Use of granulocyte-macrophage colony-stimulating factor to reverse anergy in otherwise immunologically healthy children

Abstract

T-cell anergy, as measured by delayed hypersensitivity skin testing, is associated with increased susceptibility to infection. Because the repertoire of effects of granulocyte-macrophage colony-stimulating factor (GM-CSF) includes enhancement of antigen processing and presentation by antigen-presenting cells, GM-CSF has been used to augment immune function in human immunodeficiency virus-induced and other viral illness-induced immune dysfunction and to affect positively immune function in a wide variety of disorders. To attempt reversal of T-cell anergy using GM-CSF in 3 otherwise immunologically healthy children with severe recurrent and persistent viral respiratory tract infections and in one child with recurrent bacterial sepsis. After written informed consent and baseline data were obtained, the study participants were administered 3 two-week cycles of GM-CSF. Delayed hypersensitivity skin testing and laboratory tests were repeated 2 weeks after the third cycle and subsequently as clinically indicated.

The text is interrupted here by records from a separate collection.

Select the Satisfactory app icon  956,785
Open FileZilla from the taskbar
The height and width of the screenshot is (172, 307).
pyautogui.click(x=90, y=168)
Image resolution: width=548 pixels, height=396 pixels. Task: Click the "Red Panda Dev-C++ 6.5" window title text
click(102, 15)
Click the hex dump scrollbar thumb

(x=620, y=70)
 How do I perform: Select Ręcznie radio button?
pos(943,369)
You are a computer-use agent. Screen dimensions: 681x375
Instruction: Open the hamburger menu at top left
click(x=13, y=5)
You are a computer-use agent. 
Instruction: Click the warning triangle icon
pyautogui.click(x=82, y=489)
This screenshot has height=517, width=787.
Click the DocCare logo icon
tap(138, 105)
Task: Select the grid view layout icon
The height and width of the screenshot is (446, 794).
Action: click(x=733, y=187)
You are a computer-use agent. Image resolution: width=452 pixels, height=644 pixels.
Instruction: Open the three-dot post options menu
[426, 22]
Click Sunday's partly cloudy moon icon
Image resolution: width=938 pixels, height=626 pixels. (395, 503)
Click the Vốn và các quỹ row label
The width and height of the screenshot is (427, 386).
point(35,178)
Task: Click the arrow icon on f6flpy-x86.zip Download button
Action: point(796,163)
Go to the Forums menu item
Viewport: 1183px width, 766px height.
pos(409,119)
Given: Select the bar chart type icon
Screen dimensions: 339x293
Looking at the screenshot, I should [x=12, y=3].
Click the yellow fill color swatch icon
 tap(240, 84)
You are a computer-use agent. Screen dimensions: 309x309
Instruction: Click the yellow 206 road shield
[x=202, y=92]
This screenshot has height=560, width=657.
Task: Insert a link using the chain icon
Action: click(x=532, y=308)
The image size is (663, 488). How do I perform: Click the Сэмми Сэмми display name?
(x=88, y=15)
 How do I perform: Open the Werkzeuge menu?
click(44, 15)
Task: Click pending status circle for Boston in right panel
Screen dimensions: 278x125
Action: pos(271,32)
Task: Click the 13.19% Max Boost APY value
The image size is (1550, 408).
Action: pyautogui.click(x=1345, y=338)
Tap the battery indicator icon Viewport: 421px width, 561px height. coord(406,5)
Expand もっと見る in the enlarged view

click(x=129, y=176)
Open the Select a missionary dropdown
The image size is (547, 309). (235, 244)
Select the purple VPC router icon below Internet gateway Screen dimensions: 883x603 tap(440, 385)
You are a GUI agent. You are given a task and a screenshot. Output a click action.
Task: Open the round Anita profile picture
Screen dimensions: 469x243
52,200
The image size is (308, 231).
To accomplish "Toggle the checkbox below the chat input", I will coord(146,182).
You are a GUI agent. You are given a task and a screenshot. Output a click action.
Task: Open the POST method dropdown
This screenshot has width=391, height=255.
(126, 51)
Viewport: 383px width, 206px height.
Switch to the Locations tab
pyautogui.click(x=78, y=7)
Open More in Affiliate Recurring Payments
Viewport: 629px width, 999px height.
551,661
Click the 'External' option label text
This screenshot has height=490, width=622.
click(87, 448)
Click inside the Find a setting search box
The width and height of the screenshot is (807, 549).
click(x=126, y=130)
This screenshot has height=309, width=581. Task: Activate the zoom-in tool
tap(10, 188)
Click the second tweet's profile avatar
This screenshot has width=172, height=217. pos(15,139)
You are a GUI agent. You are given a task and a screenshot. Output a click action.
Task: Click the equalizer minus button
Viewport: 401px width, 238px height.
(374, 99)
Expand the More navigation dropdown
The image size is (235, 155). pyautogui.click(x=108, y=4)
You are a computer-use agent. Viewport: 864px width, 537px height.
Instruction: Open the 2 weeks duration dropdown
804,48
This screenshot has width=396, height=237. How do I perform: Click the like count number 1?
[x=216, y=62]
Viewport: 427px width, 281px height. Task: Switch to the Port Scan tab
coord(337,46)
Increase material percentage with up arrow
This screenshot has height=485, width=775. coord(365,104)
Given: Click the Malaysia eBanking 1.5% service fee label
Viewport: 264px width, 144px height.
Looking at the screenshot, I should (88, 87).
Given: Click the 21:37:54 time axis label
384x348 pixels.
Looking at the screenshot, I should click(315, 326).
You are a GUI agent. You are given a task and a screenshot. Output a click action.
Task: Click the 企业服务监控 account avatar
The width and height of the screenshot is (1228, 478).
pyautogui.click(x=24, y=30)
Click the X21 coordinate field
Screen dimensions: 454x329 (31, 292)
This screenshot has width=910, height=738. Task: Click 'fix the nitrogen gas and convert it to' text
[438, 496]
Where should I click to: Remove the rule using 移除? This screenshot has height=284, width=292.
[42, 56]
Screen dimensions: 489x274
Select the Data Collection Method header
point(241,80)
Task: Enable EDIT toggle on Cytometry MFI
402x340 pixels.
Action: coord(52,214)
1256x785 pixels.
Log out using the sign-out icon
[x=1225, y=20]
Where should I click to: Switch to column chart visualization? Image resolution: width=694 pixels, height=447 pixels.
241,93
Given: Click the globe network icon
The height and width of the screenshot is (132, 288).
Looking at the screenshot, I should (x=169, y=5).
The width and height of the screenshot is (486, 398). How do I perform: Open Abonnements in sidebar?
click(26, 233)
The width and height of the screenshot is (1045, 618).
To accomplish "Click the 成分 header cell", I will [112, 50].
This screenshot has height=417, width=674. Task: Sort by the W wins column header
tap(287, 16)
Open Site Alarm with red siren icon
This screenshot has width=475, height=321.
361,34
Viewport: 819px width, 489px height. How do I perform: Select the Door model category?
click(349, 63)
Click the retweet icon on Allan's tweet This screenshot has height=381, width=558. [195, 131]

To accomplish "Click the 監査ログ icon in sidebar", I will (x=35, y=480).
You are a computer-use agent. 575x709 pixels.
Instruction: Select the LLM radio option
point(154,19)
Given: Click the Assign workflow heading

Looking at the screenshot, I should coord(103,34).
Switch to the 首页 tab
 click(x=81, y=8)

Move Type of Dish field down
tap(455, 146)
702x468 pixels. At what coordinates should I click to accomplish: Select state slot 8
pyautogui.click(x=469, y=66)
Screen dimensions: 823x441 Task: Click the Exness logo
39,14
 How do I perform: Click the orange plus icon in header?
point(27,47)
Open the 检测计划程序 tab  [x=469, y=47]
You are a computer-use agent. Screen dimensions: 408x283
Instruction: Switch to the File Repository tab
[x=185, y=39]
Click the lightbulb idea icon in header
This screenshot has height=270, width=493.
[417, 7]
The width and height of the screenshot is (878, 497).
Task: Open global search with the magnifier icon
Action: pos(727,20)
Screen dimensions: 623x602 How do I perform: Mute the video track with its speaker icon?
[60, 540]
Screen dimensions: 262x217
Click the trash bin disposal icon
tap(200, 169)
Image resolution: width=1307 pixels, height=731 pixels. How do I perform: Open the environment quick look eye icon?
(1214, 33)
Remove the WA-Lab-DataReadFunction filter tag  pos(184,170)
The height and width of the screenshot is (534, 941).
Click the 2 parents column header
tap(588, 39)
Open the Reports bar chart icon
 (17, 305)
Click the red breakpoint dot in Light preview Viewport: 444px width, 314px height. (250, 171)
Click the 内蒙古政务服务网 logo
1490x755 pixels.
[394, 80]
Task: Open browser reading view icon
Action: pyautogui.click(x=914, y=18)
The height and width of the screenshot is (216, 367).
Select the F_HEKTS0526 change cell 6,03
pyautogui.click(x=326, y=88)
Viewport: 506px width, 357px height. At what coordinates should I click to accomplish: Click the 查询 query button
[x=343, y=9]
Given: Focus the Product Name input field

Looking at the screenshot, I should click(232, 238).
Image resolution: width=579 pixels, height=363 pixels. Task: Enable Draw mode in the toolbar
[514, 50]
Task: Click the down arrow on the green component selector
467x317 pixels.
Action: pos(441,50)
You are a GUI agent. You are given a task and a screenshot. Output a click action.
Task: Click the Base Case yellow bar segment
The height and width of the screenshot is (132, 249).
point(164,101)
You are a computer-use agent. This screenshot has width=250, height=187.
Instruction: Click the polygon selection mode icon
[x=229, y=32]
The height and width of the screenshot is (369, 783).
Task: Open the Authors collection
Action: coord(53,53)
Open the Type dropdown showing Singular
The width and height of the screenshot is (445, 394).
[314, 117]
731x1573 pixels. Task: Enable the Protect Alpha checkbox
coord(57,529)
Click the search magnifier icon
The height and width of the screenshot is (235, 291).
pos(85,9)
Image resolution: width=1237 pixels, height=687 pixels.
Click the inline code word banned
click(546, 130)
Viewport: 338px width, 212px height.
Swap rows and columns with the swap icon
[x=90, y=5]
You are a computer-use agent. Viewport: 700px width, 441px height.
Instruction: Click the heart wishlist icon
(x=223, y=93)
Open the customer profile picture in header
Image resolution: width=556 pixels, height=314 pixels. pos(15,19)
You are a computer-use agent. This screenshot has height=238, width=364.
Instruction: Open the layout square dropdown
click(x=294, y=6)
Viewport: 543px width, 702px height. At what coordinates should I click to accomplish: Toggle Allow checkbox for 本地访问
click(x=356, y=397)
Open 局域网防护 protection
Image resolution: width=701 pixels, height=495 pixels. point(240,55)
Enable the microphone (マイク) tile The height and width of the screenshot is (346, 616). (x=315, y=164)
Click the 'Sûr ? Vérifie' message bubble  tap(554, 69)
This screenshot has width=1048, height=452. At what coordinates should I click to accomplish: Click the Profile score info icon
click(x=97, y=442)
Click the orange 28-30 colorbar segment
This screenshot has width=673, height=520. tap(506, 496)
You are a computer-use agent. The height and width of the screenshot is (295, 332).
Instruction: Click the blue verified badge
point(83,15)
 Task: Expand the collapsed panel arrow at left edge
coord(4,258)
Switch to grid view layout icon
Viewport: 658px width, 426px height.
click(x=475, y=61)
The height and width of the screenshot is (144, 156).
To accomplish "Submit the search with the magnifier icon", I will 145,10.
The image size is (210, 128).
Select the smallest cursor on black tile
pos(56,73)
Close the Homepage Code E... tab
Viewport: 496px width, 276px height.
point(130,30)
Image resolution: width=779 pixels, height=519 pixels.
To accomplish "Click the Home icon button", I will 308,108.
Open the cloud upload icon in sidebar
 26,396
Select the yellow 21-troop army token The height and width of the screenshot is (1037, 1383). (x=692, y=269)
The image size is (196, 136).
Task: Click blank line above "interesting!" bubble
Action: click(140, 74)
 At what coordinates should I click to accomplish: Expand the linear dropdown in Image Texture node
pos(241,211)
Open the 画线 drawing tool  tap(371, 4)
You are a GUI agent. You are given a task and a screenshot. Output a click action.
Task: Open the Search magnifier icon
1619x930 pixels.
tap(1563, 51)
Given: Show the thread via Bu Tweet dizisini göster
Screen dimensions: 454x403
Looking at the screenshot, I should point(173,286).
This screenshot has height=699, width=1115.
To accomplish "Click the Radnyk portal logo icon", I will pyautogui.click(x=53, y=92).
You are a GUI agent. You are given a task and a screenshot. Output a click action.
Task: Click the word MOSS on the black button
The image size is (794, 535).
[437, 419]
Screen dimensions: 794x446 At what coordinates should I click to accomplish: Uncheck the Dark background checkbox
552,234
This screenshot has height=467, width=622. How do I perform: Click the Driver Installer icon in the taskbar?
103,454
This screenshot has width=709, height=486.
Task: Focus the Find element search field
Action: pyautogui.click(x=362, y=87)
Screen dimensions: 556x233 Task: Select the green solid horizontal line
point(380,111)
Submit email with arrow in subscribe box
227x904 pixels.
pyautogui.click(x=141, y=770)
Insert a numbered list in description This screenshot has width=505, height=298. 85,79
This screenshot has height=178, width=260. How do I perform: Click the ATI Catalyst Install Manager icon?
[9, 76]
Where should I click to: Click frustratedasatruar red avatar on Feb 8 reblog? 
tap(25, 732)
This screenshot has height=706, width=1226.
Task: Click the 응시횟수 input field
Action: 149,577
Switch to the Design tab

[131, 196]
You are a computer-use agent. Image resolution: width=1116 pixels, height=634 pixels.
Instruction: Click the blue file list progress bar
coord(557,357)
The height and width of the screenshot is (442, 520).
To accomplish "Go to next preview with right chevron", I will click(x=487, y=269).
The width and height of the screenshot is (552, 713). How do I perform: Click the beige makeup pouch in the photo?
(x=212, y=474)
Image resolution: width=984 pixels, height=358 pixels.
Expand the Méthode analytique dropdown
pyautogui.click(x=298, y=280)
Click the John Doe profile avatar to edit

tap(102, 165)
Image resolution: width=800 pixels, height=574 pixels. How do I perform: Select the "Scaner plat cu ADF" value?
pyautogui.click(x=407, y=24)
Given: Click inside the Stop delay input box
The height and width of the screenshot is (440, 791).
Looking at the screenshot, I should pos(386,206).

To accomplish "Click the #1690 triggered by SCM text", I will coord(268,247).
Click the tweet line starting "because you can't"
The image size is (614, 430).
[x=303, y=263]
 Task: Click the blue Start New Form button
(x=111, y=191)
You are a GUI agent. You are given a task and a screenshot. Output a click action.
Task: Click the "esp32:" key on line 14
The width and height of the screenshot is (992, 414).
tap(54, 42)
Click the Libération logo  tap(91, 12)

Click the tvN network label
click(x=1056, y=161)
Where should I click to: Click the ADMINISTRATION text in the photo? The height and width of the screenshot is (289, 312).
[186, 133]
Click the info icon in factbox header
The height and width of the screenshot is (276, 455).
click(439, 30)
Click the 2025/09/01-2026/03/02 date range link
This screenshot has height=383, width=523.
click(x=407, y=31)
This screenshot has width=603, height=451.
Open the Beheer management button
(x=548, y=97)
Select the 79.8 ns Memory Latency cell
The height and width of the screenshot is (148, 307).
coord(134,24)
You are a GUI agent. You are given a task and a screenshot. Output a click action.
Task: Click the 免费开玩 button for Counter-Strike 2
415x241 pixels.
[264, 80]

All 4 children developed delayed hypersensitivity by skin testing, and all demonstrated markedly decreased number and severity of infection. Improvement persisted in all patients for at least 1 year. A single cycle of additional treatment in 2 patients reestablished delayed hypersensitivity and decreased infection, both of which persisted throughout the follow-up period of 4 or more years. GM-CSF treatment reversed T-cell anergy in 4 children. Reestablishment of delayed hypersensitivity was associated with a significant decrease in infection. Although further studies will be needed, use of GM-CSF should be considered as an immune modulator in patients with T-cell anergy and recurrent infections.